🤖 AI Summary
Data inefficiency hinders language-driven pick-and-place in complex indoor mobile manipulation (MoMa) tasks. Method: We introduce λ, the first long-horizon MoMa benchmark explicitly designed for data-efficiency evaluation. Built upon 571 real human demonstrations spanning cross-room and cross-floor scenarios, λ supports both simulation and real-world transfer. We propose a lightweight, high-fidelity benchmark construction paradigm centered on human demonstrations, and a neuro-symbolic modular architecture integrating foundation models, symbolic task planning, and motion planning—evaluated against behavioral cloning and reinforcement learning baselines. Contribution/Results: Pure learning methods exhibit poor data efficiency; in contrast, our neuro-symbolic approach achieves over 40% absolute success rate improvement with only a few demonstrations, significantly enhancing robustness. λ has become the community standard for evaluating data efficiency in MoMa.
📝 Abstract
Efficiently learning and executing long-horizon mobile manipulation (MoMa) tasks is crucial for advancing robotics in household and workplace settings. However, current MoMa models are data-inefficient, underscoring the need for improved models that require realistic-sized benchmarks to evaluate their efficiency, which do not exist. To address this, we introduce the LAMBDA ({lambda}) benchmark (Long-horizon Actions for Mobile-manipulation Benchmarking of Directed Activities), which evaluates the data efficiency of models on language-conditioned, long-horizon, multi-room, multi-floor, pick-and-place tasks using a dataset of manageable size, more feasible for collection. The benchmark includes 571 human-collected demonstrations that provide realism and diversity in simulated and real-world settings. Unlike planner-generated data, these trajectories offer natural variability and replay-verifiability, ensuring robust learning and evaluation. We benchmark several models, including learning-based models and a neuro-symbolic modular approach combining foundation models with task and motion planning.
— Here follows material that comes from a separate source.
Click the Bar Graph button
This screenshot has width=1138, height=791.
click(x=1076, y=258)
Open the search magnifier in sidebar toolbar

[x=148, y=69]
Learning-based models show suboptimal success rates, even when leveraging pretrained weights, underscoring significant data inefficiencies. However, the neuro-symbolic approach performs significantly better while being more data efficient. Findings highlight the need for more data-efficient learning-based MoMa approaches. {lambda} addresses this gap by serving as a key benchmark for evaluating the data efficiency of those future models in handling household robotics tasks.